Test Doubles are Not To Be Mocked

by Noel Rappin

In the talk "Test Doubles are Not To Be Mocked" presented by Noel Rappin at RubyConf 2016, the speaker explores the complexities surrounding the use of test doubles in software testing. Rappin emphasizes that test doubles, often referred to as mock objects, are commonly misunderstood and misused, and that their correct application can expose underlying assumptions in the code.

Key points discussed in the video include:

Ambivalence Toward Test Doubles: Rappin shares his fluctuating views on test doubles, revealing a history of ambivalence due to inconsistent experiences. He notes that while test doubles can simplify certain scenarios, they can also complicate the testing process.
SWIFT Framework for Testing: The speaker introduces his acronym, SWIFT (Straightforward, Well-defined, Independent, Fast, Truthful), as criteria for evaluating the effectiveness of tests considering how test doubles impact test outcomes.
State Tests vs. Spy Tests: Rappin contrasts two testing approaches: a state-based test that relies on real objects and a spy-based test that uses test doubles to assert behavior. He discusses the implications of both on the clarity, independence, and speed of tests.
Importance of Test Isolation: The need for test isolation is highlighted as a crucial design goal, suggesting that tests should fail independently when a specific piece of code breaks, thereby simplifying debuggability.
Integration of Test Doubles: Rappin suggests that while using test doubles can lead to clearer tests, it requires careful design consideration to ensure tests remain reliable even when the code structure evolves.
Real-World Challenges: He acknowledges the challenges posed by third-party frameworks, such as Rails, which complicate the isolation of code and the use of test doubles, leading to a potential reliance on integration tests at the cost of unit tests.

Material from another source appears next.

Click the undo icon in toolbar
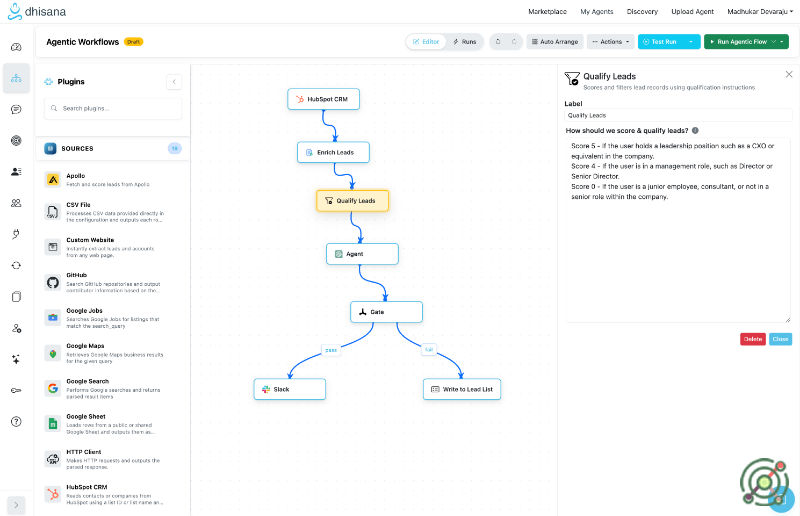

In conclusion, Rappin encourages developers to consider their approach to testing carefully. He advocates for maintaining a balance between using test doubles effectively and acknowledging their limitations in ensuring comprehensive test coverage. The ultimate goal is to use tests to create well-structured, maintainable code while avoiding the pitfalls that can arise from misuse of test doubles. The underlying message is to adopt a thoughtful approach to testing, focusing on what makes tests fail and the implications of that failure for overall code design.

00:00:14.850 All right, I'm going to start because someone is possibly waving at me to start, or either that or giving me the finger. Excellent! I can't tell because of the lights.

00:00:20.740 So, how's the conference going for you all so far? Good? Yeah? All right, cool.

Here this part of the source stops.